The out of Africa hypothesis has gained generalized consensus. However, many specific questions remain unsettled. To know whether the two M and N macrohaplogroups that colonized Eurasia were already present in Africa before the exit is puzzling.

Torroni et al. 2006 state that Haplogroups M, N and R occurred somewhere between East Africa and the Persian Gulf.

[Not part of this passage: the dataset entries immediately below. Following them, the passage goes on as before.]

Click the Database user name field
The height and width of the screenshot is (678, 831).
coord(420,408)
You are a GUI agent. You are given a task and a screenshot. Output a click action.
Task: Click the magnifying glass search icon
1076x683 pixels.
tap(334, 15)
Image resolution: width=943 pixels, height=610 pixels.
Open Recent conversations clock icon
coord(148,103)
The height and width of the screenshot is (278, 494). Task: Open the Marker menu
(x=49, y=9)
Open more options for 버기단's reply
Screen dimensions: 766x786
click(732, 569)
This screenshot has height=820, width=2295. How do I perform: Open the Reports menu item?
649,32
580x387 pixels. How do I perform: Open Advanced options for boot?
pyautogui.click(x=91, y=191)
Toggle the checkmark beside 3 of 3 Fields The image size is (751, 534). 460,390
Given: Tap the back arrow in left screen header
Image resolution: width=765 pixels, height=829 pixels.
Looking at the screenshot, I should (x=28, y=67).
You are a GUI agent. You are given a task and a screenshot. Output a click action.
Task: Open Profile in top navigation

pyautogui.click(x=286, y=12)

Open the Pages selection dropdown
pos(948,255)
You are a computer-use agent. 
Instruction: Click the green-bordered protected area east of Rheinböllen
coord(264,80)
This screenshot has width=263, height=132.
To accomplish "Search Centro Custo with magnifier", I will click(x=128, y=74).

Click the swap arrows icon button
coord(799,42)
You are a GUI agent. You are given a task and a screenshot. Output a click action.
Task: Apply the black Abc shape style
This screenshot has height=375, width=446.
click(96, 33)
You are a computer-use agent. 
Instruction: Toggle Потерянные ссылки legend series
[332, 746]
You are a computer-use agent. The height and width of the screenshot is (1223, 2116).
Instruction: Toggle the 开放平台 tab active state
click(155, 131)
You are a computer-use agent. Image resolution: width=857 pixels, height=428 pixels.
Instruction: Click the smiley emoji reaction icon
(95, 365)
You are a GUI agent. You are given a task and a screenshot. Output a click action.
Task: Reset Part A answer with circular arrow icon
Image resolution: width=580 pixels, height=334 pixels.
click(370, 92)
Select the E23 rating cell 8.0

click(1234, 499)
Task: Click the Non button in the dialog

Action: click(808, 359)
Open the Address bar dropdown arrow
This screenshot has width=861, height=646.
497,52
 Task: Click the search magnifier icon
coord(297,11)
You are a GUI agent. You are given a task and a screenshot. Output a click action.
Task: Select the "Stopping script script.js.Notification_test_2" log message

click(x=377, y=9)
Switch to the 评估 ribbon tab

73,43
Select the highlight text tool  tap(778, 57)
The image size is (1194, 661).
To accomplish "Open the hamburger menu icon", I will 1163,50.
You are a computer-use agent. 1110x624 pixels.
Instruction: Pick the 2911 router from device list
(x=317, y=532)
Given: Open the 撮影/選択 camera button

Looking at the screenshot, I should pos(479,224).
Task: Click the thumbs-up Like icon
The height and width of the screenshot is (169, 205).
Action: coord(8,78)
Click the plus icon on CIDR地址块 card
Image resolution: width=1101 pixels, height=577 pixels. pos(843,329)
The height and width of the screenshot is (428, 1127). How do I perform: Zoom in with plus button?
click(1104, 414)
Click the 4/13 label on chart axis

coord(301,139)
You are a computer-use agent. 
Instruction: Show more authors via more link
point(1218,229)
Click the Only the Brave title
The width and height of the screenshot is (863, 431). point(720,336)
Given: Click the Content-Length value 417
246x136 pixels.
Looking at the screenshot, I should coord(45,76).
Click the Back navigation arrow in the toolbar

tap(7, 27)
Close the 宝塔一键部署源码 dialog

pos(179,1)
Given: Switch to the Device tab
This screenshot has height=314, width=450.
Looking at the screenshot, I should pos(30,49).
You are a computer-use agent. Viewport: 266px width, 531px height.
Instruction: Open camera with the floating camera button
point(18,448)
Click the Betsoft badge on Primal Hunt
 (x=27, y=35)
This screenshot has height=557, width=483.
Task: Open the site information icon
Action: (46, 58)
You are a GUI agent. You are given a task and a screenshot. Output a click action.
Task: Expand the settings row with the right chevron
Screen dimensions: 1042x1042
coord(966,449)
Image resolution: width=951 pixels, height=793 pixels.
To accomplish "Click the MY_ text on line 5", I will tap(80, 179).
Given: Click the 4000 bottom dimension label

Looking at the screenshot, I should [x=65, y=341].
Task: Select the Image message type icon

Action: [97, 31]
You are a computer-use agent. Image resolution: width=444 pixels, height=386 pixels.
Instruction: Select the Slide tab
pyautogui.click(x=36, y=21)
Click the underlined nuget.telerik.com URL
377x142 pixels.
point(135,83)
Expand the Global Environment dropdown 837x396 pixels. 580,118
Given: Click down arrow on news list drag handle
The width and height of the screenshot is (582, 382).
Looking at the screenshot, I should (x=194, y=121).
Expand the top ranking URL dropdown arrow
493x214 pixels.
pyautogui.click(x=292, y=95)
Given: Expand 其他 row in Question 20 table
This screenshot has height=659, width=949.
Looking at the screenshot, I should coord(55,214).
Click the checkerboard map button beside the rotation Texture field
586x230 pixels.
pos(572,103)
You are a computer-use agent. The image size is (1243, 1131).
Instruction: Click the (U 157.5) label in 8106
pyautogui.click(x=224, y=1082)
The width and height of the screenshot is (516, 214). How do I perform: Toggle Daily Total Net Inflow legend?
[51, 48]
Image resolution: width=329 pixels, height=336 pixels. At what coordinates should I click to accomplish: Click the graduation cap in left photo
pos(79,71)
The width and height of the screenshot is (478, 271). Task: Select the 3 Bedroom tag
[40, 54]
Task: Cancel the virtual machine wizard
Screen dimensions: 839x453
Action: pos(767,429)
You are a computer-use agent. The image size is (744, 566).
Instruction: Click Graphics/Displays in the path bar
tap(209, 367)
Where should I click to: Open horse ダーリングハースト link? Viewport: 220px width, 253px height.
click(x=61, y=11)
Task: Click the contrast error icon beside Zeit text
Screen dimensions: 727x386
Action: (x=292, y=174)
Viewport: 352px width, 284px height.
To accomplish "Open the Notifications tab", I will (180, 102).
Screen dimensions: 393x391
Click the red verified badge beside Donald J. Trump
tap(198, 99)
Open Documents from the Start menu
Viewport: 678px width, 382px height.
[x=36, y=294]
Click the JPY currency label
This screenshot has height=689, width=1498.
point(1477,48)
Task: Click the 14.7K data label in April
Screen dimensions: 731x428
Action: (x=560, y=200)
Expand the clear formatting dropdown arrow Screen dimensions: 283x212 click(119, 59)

Also related to the origins of haplogroup N is whether ancestral haplogroups M, N and R were part of the same migration out of Africa, or whether Haplogroup N left Africa via the Northern route through the Levant, and M left Africa via Horn of Africa. This theory was suggested because haplogroup N is by far the predominant haplogroup in Western Eurasia, and haplogroup M is absent in Western Eurasia, but is predominant in India and is common in regions East of India. However, the mitochondrial DNA variation in isolated "relict" populations in southeast Asia and among Indigenous Australians supports the view that there was only a single dispersal from Africa. Southeast Asian populations and Indigenous Australians all possess deep rooted clades of both haplogroups M and N. The distribution of the earliest branches within haplogroups M, N, and R across Eurasia and Oceania therefore supports a three-founder-mtDNA scenario and a single migration route out of Africa. These findings also highlight the importance of Indian subcontinent in the early genetic history of human settlement and expansion.

Asian origin hypothesis
The hypothesis of Asia as the place of origin of haplogroup N is supported by the following:
 Haplogroup N is found in all parts of the world but has low frequencies in Sub-Saharan Africa. According to a number of studies, the presence of Haplogroup N in Africa is most likely the result of back migration from Eurasia.
 The oldest clades of macrohaplogroup N are found in Asia and Australia.
 It would be paradoxical that haplogroup N had traveled all the distance to Australia or New World yet failed to affect other populations within Africa besides North Africans and Horn Africans.
 The mitochondrial DNA variation in isolated "relict" populations in southeast Asia supports the view that there was only a single dispersal from Africa. The distribution of the earliest branches within haplogroups M, N, and R across Eurasia and Oceania provides additional evidence for a three-founder-mtDNA scenario and a single migration route out of Africa. These findings also highlight the importance of Indian subcontinent in the early genetic history of human settlement and expansion. Therefore, N's history is similar to M and R which have their most probable origin in South Asia.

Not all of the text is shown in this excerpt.